--- Text shown ---
And those small and medium businesses that really generate the much wanted job growth... and this is quite serious if you consider that these are the guys who actually do the difference in the long run.
For Immediate Release
Contact: Cynthia Magnuson, 202-314-2036 or firstname.lastname@example.org
WASHINGTON, D.C., June 2, 2011 — Chief economist for the National Federation of Independent Business (NFIB) William C. Dunkelberg, issued the following statement on May job numbers, based on NFIB’s monthly economic survey that will be released on Tuesday, June 14, 2011. The survey was conducted in May and reflects 733 randomly-sampled small-business owner respondents:
“After solid job gains early in the year, progress has slowed to a trickle. The two NFIB indicators—job openings and hiring plans—that predict the unemployment rate both fell, suggesting that the rate itself will rise.
“May’s job numbers will disappoint; meaningful job creation on Main Street has collapsed.
---
Exercises to complete ::
- A) In the press release on May job numbers, how many small-business owners answered the NFIB survey?
- B) Write the next part of the press release on May job numbers, picking up after its final sentence.
You won't need the entries that come next.
--- Given records ---
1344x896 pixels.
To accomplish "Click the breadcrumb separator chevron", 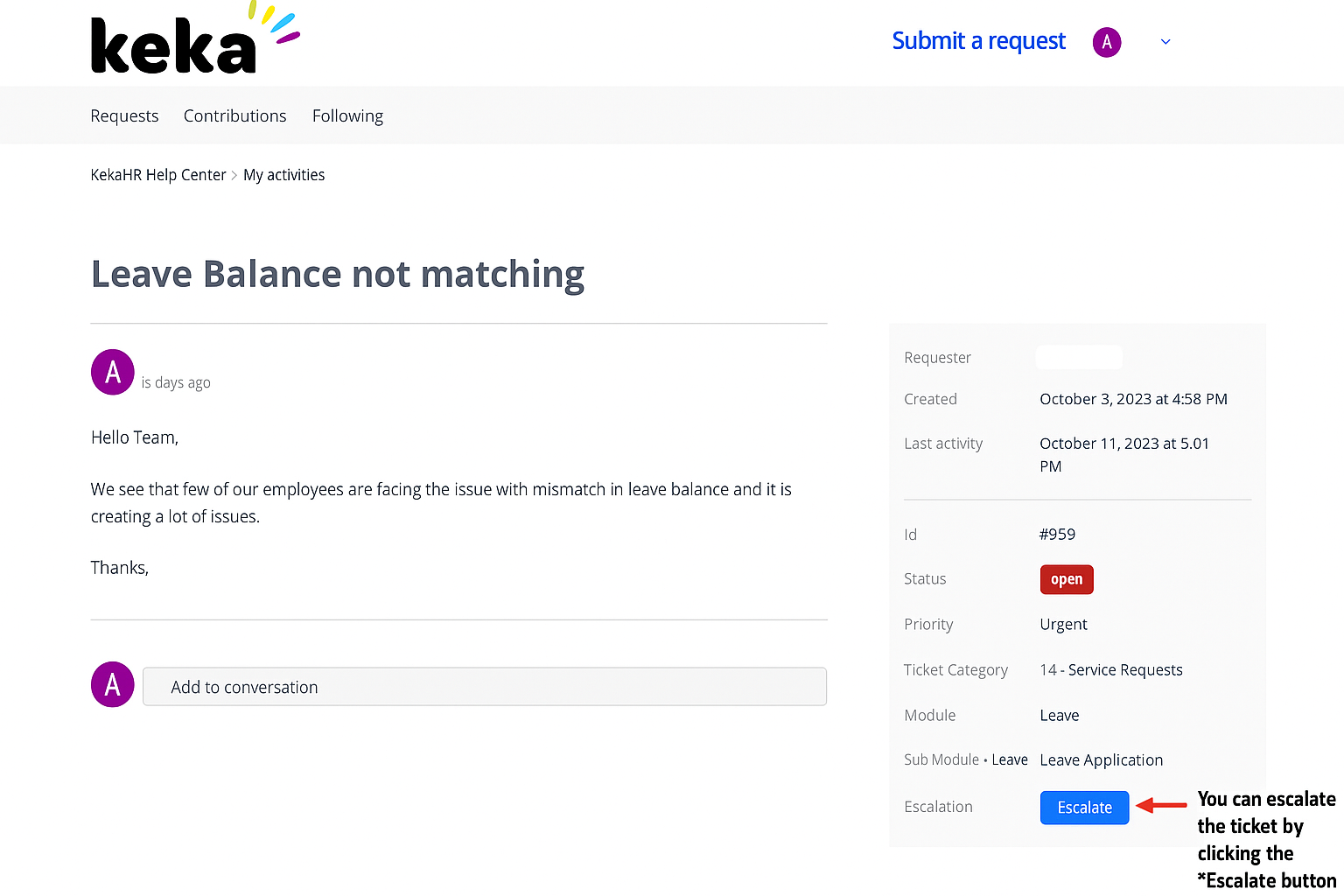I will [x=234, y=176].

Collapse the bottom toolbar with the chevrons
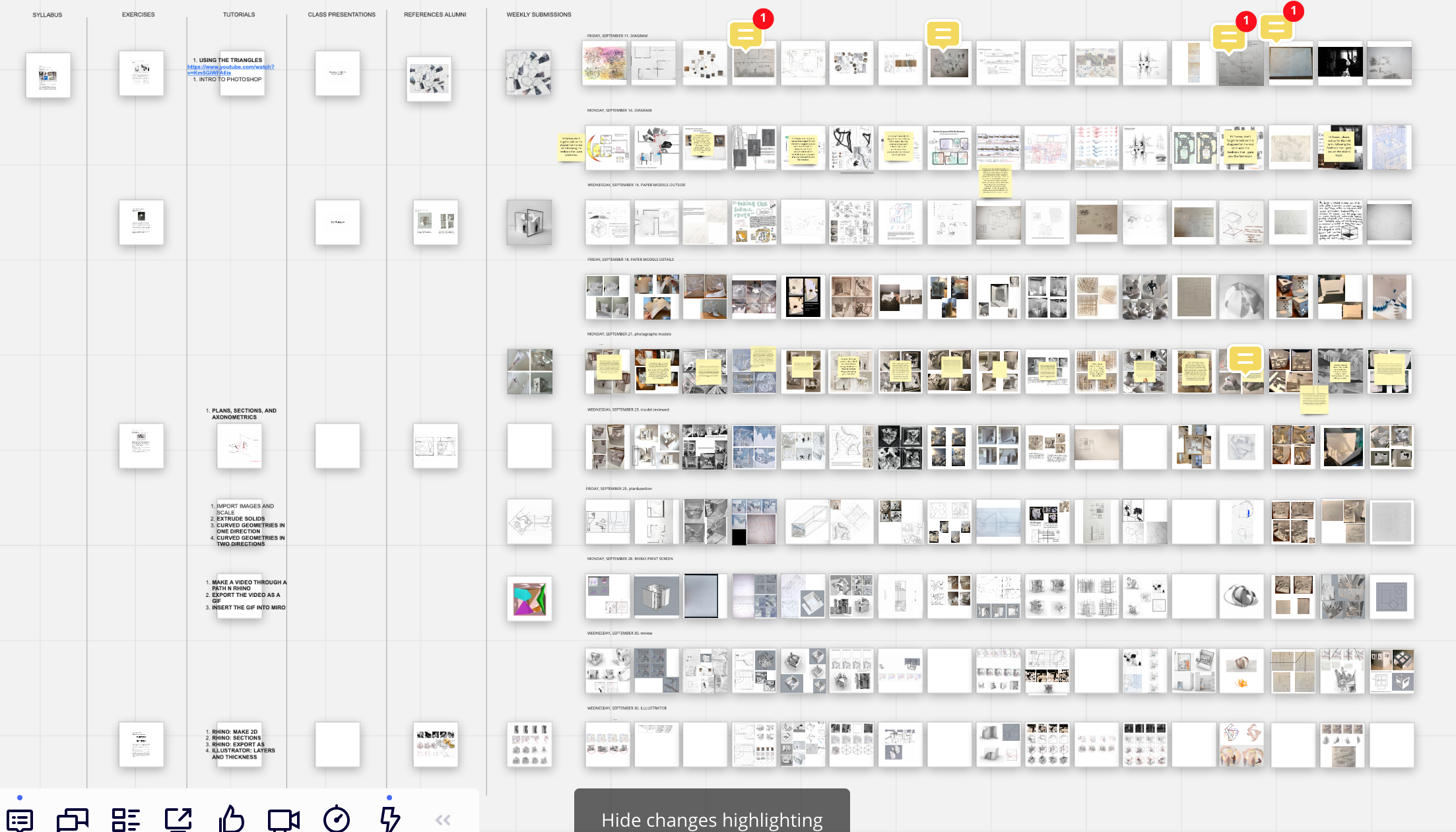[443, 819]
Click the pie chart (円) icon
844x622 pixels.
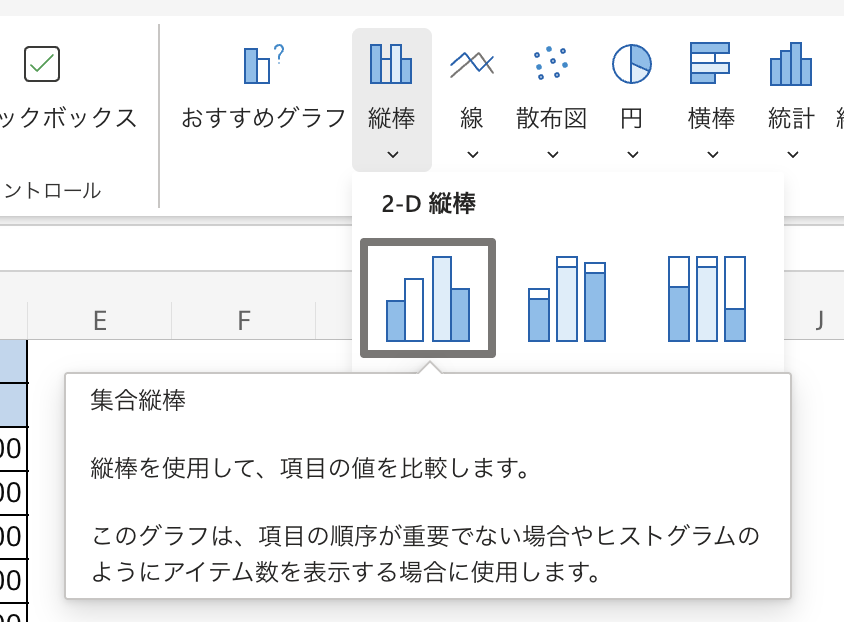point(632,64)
---
Responses for each task ::
- A) 733 randomly sampled small-business owners.

- B)
“Twelve percent (seasonally adjusted) of small-business owners reported unfilled job openings (down 2 points). Further indications of minimal future growth include the fact that in the next three months, 13 percent plan to increase employment (down 3 points), and 8 percent plan to reduce their workforce (up 2 points). That yields a seasonally adjusted net negative 1 percent of owners planning to create new jobs, a 3 point loss from April.
“Overall, reports of job reductions have returned to historically normal levels. However, the percent of owners hiring has not recovered to levels historically observed after two years of expansion. With one in four owners still reporting ‘weak sales’ as their No. 1 business problem, there is little need to add employees, especially with the uncertainty about future labor costs arising from new regulation and legislation. And, if Congress doesn’t deal effectively with the trillion dollar deficit, we’ve got plenty to keep us worried.”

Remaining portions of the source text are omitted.